Fuel: The generally crooked stems and branches make good firewood and provide excellent charcoal. Charcoal from P juliflora wood is used extensively in the USA as barbecue fuel; about 30 per cent of the charcoal sold for this purpose originates from P juliflora from the Sonora Desert in northern Mexico. In Pakistan its charcoal has been extensively used in Kilns of poultry farms during winter season.

Fibre: There is a large potential for P juliflora as a source for fibre in the production of paper, paperboard and hardboard. Timber: Seasoned wood is used for fence posts, furniture, crafts and corrals. It is rarely used in construction, as most tree trunks are not long or straight enough. Gum or resin: P. Juliflora heartwood contains significant amounts of extractable polyphenolic compounds from which can be isolated a unique flavinol compound used in the formation of new phenol-formaldehyde polymeric resins. A reddish-amber gum, similar in properties to the gum arabic produced by Acacia senegal, often exudes from the stem and older branches. Tannin or dyestuff: Tannin or dyestuff can be extracted from P Juliflora but the yield is only about 10 per cent. Tannin could also be extracted as a byproduct when P juliflora wood is processed for other purposes, such as animal rations.

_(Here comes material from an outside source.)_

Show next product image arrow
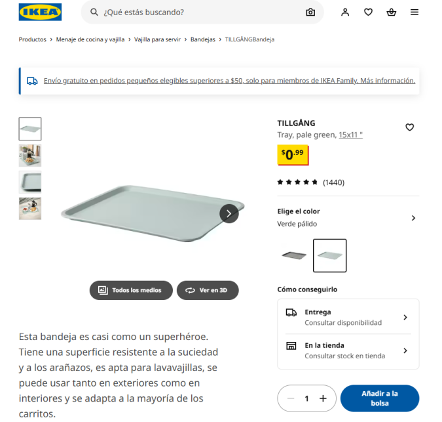The width and height of the screenshot is (442, 422). 229,213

Medicine: P Juliflora syrup prepared from ground pods has various medicinal values. It is given to children showing weight deficiency or retardation in motor development, the syrup is believed to increase lactation. It is also used for preparing various medicinal syrups, particularly for expectorants. Tea made from P Juliflora is thought to be good for digestive disturbances and skin lesions, he said.